The Company will host a live audio webcast on Monday, November 15, 2021 at 4:30 p.m. ET to highlight its emerging pipeline of off-the-shelf, multiplexed-engineered, iPSC-derived NK cell programs for the treatment of solid tumors. In order to participate in the conference call, please dial (877) 303-6235 (domestic) or (631) 291-4837 (international) and refer to conference ID 2793475. The live webcast can be accessed under "Events & Presentations" in the Investors section of the Company’s website at www.fatetherapeutics.com. The archived webcast will be available on the Company’s website beginning approximately two hours after the event.

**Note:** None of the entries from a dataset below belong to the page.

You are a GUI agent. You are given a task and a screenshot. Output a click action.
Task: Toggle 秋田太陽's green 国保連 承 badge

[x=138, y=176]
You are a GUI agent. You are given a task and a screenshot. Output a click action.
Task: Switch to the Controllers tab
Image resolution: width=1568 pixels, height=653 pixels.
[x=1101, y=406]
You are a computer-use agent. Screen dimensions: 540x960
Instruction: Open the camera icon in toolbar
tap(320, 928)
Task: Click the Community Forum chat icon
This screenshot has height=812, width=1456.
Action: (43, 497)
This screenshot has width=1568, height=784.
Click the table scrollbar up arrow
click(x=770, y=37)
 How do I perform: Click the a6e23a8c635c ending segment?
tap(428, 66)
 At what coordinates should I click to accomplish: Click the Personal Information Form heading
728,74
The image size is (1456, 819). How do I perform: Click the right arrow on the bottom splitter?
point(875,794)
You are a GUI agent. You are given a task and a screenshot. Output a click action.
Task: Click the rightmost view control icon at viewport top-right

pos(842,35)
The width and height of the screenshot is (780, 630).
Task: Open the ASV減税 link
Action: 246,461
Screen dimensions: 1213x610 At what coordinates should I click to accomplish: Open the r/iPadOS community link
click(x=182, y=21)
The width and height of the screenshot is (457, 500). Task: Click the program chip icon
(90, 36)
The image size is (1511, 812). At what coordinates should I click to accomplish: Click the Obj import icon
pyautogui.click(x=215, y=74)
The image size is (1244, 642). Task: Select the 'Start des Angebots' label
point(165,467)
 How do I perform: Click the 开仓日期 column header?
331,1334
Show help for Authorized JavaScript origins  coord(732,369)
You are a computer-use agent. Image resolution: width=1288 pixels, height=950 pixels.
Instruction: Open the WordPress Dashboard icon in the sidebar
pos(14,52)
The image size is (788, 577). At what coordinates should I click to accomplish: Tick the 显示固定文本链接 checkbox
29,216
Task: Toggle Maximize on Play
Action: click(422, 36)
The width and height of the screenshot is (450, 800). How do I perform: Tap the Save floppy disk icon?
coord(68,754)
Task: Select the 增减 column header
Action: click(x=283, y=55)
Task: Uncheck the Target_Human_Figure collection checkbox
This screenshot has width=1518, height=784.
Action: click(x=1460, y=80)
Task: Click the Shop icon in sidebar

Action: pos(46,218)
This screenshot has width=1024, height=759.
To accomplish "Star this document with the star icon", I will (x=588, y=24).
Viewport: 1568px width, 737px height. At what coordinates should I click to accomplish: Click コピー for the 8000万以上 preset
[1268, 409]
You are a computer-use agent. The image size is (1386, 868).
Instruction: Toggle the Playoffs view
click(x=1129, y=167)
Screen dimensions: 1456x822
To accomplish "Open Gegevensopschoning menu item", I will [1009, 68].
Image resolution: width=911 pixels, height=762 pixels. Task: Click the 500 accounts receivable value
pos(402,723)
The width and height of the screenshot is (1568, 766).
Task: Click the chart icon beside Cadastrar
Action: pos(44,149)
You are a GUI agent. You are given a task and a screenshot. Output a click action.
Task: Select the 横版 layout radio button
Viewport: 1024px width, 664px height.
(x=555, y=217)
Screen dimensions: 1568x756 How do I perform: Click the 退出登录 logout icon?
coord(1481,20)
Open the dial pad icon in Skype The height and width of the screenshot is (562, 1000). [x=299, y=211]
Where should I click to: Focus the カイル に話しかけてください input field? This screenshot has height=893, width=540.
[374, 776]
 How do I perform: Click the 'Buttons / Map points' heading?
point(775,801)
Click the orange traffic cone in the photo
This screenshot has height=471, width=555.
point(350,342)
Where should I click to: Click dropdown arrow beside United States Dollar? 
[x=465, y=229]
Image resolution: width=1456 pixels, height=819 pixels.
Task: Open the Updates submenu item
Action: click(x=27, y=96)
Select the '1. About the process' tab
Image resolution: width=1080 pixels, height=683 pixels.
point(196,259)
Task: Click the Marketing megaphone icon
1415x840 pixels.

About Fate Therapeutics’ iPSC Product Platform
The Company’s proprietary induced pluripotent stem cell (iPSC) product platform enables mass production of off-the-shelf, engineered, homogeneous cell products that can be administered with multiple doses to deliver more effective pharmacologic activity, including in combination with other cancer treatments. Human iPSCs possess the unique dual properties of unlimited self-renewal and differentiation potential into all cell types of the body. The Company’s first-of-kind approach involves engineering human iPSCs in a one-time genetic modification event and selecting a single engineered iPSC for maintenance as a clonal master iPSC line. Analogous to master cell lines used to manufacture biopharmaceutical drug products such as monoclonal antibodies, clonal master iPSC lines are a renewable source for manufacturing cell therapy products which are well-defined and uniform in composition, can be mass produced at significant scale in a cost-effective manner, and can be delivered off-the-shelf for patient treatment. As a result, the Company’s platform is uniquely capable of overcoming numerous limitations associated with the production of cell therapies using patient- or donor-sourced cells, which is logistically complex and expensive and is subject to batch-to-batch and cell-to-cell variability that can affect clinical safety and efficacy. Fate Therapeutics’ iPSC product platform is supported by an intellectual property portfolio of over 350 issued patents and 150 pending patent applications.

About FT538
FT538 is an investigational, universal, off-the-shelf natural killer (NK) cell cancer immunotherapy derived from a clonal master induced pluripotent stem cell (iPSC) line engineered with three functional components: a novel high-affinity 158V, non-cleavable CD16 (hnCD16) Fc receptor, which has been modified to prevent its down-regulation and to enhance its binding to tumor-targeting antibodies; an IL-15 receptor fusion (IL-15RF) that augments NK cell activity; and the deletion of the CD38 gene (CD38KO), which promotes persistence and function in high oxidative stress environments. FT538 is designed to enhance innate immunity in cancer patients, where endogenous NK cells are typically diminished in both number and function due to prior treatment regimens and tumor suppressive mechanisms. In preclinical studies, FT538 has shown superior NK cell effector function, as compared to peripheral blood NK cells, with the potential to confer significant anti-tumor activity to patients through multiple mechanisms of action. FT538 is being investigated in a multi-dose Phase 1 clinical trial for the treatment of acute myeloid leukemia (AML) and in combination with daratumumab, a CD38-targeted monoclonal antibody therapy, for the treatment of multiple myeloma (NCT04614636). FT538 is also being investigated in a multi-dose Phase 1 clinical trial in combination with one of an array of tumor-targeting monoclonal antibodies for the treatment of advanced solid tumors (NCT05069935).